前巻の引きを継いで極限状態から始まる物語。戦闘シーンは相変わらずのグダグダで、まああっさり終わって良かった良かった。その後はいつものマップ移動型情報収集モードに切り替わるも、いーちゃんがあまりにも清々しくて違和感ありまくり、物語も佳境とあってシリアスな雰囲気が全体を包んでおり、ボケキャラも不発気味、といつもの乗りに期待すると肩すかしを食う。某天下の大泥棒が出張ってきてくれるのだけがせめてもの救いか。
十三階段の方も顔触れが出揃ってきて、
その名をサブタイに冠した前巻よりも余程仕事している様子。イラスト見ると眼鏡率高い、というか少なくとも女性はみんな眼鏡。西東天の趣味というよりはイラストレーターの趣味っぽい。するとノイズも女性で、表紙の人は眼鏡ないから男に決定。こんな読みでいいのか?

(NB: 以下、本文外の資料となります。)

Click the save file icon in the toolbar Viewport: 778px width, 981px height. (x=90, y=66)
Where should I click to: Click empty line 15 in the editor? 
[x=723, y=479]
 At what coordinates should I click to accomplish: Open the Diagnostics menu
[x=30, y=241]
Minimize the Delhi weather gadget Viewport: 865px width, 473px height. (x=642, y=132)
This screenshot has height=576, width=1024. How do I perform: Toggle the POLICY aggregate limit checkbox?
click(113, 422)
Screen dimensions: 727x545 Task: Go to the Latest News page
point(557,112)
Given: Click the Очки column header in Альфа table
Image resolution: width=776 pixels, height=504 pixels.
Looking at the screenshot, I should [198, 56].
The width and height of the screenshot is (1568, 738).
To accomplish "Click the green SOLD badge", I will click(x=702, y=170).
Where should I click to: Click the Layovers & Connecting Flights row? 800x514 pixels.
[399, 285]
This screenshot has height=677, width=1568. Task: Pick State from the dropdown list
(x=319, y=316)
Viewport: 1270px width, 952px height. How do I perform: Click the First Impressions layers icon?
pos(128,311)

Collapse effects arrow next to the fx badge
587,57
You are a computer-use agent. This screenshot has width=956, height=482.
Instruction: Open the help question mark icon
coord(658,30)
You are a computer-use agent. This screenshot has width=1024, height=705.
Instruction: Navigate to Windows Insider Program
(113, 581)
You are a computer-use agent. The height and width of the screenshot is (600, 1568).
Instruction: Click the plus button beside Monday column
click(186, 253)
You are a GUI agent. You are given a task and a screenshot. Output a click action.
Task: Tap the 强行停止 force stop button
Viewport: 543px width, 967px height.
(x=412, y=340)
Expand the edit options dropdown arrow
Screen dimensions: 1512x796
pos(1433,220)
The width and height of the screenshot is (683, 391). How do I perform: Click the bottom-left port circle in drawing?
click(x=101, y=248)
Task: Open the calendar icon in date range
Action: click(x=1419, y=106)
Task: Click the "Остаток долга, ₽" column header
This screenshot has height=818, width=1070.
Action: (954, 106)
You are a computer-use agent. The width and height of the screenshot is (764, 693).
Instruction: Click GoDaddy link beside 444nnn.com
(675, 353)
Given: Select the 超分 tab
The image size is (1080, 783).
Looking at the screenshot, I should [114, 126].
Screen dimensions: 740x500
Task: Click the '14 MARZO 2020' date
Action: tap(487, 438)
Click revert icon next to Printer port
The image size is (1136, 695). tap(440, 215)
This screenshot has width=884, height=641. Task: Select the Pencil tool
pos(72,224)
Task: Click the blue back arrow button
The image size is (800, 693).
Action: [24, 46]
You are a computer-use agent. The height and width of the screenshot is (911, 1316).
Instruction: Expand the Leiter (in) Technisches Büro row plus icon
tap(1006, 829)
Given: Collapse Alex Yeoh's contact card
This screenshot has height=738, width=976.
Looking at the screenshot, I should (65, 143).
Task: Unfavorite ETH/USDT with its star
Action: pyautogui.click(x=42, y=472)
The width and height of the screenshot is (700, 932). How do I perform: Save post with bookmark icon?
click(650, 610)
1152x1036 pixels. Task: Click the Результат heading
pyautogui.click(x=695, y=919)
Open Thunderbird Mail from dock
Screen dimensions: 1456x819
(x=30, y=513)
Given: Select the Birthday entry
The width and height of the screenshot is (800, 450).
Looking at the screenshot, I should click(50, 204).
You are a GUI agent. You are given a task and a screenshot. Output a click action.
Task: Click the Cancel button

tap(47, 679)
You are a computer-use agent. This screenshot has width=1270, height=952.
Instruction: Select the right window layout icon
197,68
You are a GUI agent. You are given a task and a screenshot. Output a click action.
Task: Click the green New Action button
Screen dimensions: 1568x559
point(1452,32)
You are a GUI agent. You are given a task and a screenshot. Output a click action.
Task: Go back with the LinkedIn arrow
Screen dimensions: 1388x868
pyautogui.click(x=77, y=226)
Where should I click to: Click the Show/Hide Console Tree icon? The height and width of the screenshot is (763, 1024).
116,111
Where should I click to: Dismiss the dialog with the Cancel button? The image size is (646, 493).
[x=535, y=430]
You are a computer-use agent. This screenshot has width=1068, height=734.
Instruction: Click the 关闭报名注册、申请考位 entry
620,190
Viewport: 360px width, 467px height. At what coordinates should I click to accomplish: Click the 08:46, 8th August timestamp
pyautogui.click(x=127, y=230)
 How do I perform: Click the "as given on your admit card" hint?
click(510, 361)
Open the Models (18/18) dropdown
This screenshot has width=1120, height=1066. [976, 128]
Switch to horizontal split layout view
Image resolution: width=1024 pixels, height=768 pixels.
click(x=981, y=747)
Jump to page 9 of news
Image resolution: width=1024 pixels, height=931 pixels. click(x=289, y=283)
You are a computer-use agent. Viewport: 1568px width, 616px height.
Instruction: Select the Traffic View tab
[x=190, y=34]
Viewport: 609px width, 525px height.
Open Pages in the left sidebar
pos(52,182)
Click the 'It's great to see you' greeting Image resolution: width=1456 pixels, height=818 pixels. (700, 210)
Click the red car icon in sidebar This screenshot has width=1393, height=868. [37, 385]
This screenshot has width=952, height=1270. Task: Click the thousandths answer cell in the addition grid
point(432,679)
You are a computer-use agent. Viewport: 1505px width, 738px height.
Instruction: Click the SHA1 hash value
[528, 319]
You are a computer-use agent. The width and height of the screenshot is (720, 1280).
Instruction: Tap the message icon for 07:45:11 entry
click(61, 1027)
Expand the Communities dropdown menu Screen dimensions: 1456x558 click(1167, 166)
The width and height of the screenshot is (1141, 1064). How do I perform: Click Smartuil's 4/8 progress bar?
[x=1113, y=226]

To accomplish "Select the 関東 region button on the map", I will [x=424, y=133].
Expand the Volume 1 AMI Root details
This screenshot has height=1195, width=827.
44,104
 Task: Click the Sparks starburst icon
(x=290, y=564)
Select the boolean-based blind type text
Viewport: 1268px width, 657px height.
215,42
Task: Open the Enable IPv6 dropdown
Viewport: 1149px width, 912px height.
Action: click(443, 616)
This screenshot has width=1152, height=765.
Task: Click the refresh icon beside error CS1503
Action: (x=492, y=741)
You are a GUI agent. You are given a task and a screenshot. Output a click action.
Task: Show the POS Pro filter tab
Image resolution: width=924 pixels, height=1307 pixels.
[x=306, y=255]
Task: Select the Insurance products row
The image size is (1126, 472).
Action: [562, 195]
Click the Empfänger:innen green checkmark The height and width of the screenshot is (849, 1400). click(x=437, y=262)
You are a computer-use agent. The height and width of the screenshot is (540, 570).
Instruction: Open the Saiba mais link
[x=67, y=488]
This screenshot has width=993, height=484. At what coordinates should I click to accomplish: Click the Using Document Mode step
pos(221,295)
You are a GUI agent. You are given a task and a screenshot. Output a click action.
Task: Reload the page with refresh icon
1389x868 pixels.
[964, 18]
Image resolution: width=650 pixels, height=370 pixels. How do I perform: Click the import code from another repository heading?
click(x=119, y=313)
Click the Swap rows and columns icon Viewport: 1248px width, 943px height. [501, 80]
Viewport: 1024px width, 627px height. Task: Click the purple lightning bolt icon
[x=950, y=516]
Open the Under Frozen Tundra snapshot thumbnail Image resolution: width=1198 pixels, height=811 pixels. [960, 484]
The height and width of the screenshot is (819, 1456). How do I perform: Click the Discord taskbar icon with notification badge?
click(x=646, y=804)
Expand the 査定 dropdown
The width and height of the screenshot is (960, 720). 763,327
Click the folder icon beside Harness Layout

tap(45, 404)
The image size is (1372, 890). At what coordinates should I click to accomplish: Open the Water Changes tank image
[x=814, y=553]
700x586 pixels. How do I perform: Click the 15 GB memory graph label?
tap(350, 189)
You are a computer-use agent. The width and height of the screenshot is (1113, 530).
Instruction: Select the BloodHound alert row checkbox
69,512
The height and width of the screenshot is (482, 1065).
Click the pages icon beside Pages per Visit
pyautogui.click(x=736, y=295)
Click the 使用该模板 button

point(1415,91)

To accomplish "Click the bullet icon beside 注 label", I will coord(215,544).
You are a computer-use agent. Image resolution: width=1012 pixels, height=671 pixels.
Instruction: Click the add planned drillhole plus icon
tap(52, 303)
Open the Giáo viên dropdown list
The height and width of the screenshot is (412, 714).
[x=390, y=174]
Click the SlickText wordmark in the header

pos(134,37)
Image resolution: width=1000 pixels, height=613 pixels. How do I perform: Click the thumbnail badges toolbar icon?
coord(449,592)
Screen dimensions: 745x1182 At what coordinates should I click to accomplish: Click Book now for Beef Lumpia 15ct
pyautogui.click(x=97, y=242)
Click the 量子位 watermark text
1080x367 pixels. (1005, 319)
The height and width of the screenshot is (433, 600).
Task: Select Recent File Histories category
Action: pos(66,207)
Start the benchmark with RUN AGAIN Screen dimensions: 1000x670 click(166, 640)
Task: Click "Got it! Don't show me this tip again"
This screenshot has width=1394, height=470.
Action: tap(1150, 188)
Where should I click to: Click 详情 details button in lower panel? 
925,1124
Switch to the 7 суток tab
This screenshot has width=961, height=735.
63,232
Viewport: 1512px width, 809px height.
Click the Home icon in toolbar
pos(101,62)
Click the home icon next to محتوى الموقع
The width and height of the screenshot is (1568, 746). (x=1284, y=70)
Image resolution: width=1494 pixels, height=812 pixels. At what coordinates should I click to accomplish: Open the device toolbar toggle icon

ストーリー的には二転三転するものの、今の段階ではなんとも言えず。色々とフェイクも混じっていそうだが、確たる傍証は見られない(まあミステリでもないし)。ただひとつ、上巻でも出てきた哀川さん偽者疑惑についてだけは推測しておくと、いーちゃんが今まで会ってきた哀川潤(つまり、読者にとっての哀川潤)はまあ、偽者かな。ひかりさんや友、石丸小唄と、いーちゃんが各々ペアでいるときに哀川さんが登場していない以上、彼女らの前だけに姿を現しているのが本物の哀川潤である可能性が高い。
じゃあ偽者は誰なんだって話だが、上巻で触れられた哀川潤の母親である、西東天の双子の姉ってのがキーか。双子がそれぞれ娘を生んでいたと仮定すると、どちらかが哀川潤でもう1人が偽者ってことになるんではないかと。まあ上記の通りなんの傍証もないため、追究はできないけれど。
さて、ようやく次巻で完結。伏線の全てを拾えるとは思っていないけれど、1冊でどこまですっきりさせられるか、期待。